- Born: December 18, 2002 (age 23) Northfield, Illinois, U.S.
- Height: 5 ft 5 in (165 cm)
- Weight: 141 lb (64 kg; 10 st 1 lb)
- Position: Forward
- Shoots: Left
- PWHL team: Boston Fleet
- Playing career: 2021–present
- Medal record
World U18 Championship
| Gold medal – first place | 2020 Slovakia |  |

= Ella Huber =

American ice hockey player (born 2002)

Ella Huber (born December 18, 2002) is an American professional ice hockey player for the Boston Fleet of the Professional Women's Hockey League (PWHL). She played college ice hockey at Minnesota.

==Early life==
Huber attended New Trier High School in Northfield, Illinois. She also played ice hockey for the Chicago Mission, where she won five state championships, four regional championships, and one national championship.

==Playing career==
===College===
Huber began her collegiate career for Minnesota during the 2021–22 season. She made her collegiate debut on October 1, 2021, in a game against Ohio State and scored her first career goal a week later in a game against Minnesota Duluth. During her freshman year, she recorded nine goals and 12 assists in 39 games. Following the season she was named to the WCHA All-Rookie team.
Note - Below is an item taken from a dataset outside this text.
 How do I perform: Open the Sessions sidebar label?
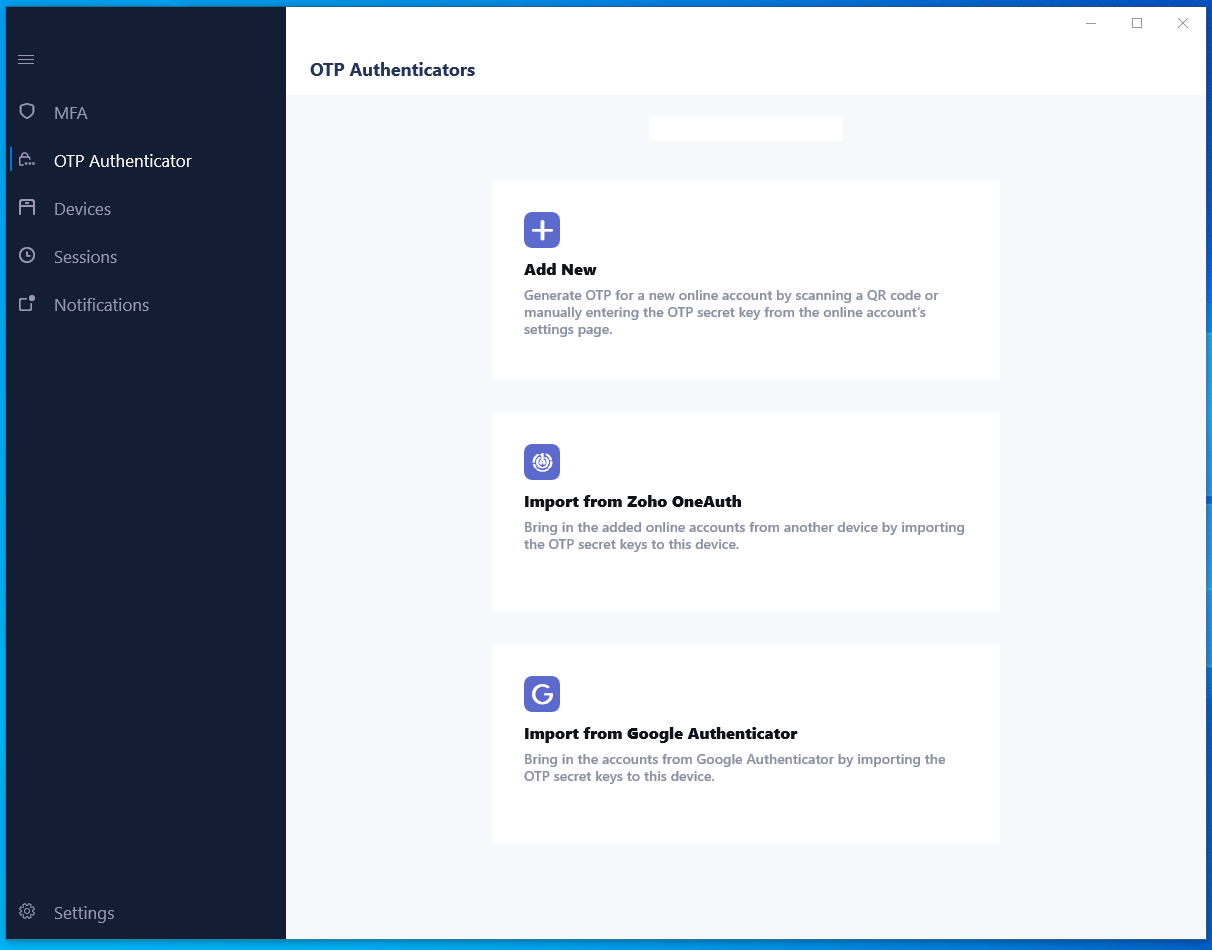coord(85,257)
During the 2022–23 season, in her sophomore year, she recorded ten goals and 19 assists in 37 games. She ranked sixth on the team in scoring with 29 points.
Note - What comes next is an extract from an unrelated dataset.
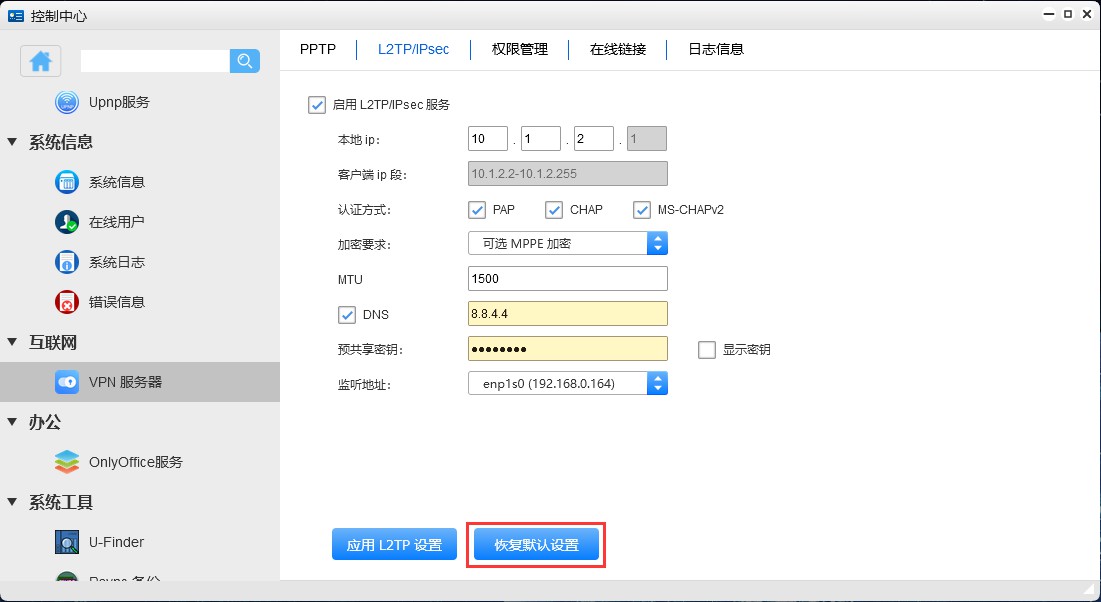
Task: Open the 加密要求 encryption dropdown
Action: (657, 243)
On September 22, 2023, Huber was named captain for the 2023–24 season. During her junior year, she recorded 18 goals and 24 assists in 39 games. She ranked third on the team in scoring with 42 points. On March 1, 2024, during the first round of the 2024 WCHA tournament against Minnesota State, Huber recorded her first career hat-trick.
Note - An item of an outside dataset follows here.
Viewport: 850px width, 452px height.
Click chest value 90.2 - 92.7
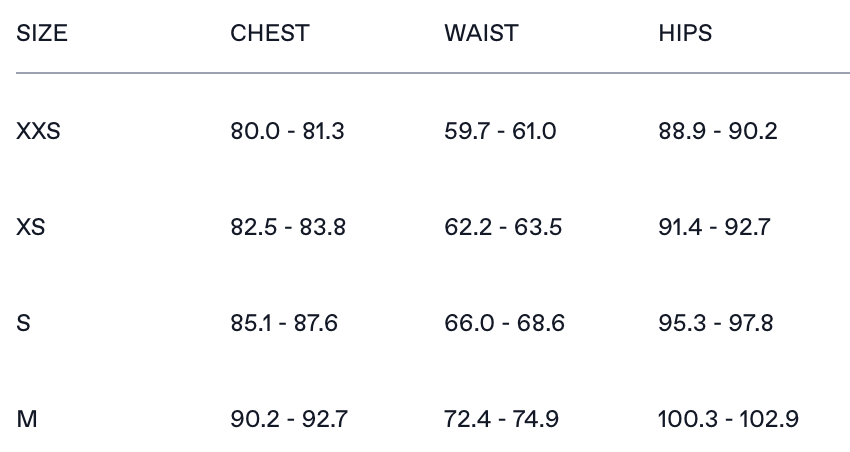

On September 20, 2024, Huber was named co-captain for the 2024–25 season. During her senior year, she recorded 15 goals and 33 assists in 42 games. She ranked second on the team in scoring with a career-high 48 points, and led the team, and tied for sixth in the nation in assists. On November 2, 2024, in a game against Bemidji State, she scored her 100th career point. On February 28, 2025, in a game against Minnesota State, she scored her 50th career goal. She finished her collegiate career with 52 goals and 88 assists in 157 games.

===Professional===
On June 24, 2025, Huber was drafted in the second round, tenth overall, by the Boston Fleet in the 2025 PWHL Draft. On August 13, 2025, she signed a two-year contract with the Fleet. During the 2025–26 season, in her rookie year, she recorded four goals and two assists in 30 regular season games and two assists in four games during the 2026 Walter Cup playoffs.

On June 15, 2026, Huber signed a one-year contract with PWHL Detroit as part of the Expansion Player Distribution Process. However, the next day she was traded back to the Fleet, along with Detroit's third-round pick (27th overall), in exchange for the Fleet's second-round (22nd overall) and third-round (34th overall) pick in the 2026 PWHL Draft.

==International play==
On November 1, 2019, Huber was selected to represent the United States at the 2020 IIHF World Women's U18 Championship. During the tournament she recorded one goal in five games and won a gold medal.

==Personal life==
Huber was born to John and Margie Huber, and has six siblings, John, Brock, Mary, Hans, Ingrid and Theresa. Huber is dating professional ice hockey player Matthew Knies.